- _DATA_
===============

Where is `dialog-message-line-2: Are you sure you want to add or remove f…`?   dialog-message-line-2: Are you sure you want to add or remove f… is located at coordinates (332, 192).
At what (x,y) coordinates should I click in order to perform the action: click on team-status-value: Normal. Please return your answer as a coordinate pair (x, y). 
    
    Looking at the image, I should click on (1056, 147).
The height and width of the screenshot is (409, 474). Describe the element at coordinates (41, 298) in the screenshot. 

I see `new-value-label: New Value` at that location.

===============

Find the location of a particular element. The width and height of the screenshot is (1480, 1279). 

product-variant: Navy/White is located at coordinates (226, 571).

===============

Reproduce the lines verbatim, starting at the line that contains "At what (x,y)" and ending at the line that contains "Looking at the", including both of those lines.

At what (x,y) coordinates should I click in order to perform the action: click on team-status-value: Normal. Please return your answer as a coordinate pair (x, y). 
    
    Looking at the image, I should click on (1056, 147).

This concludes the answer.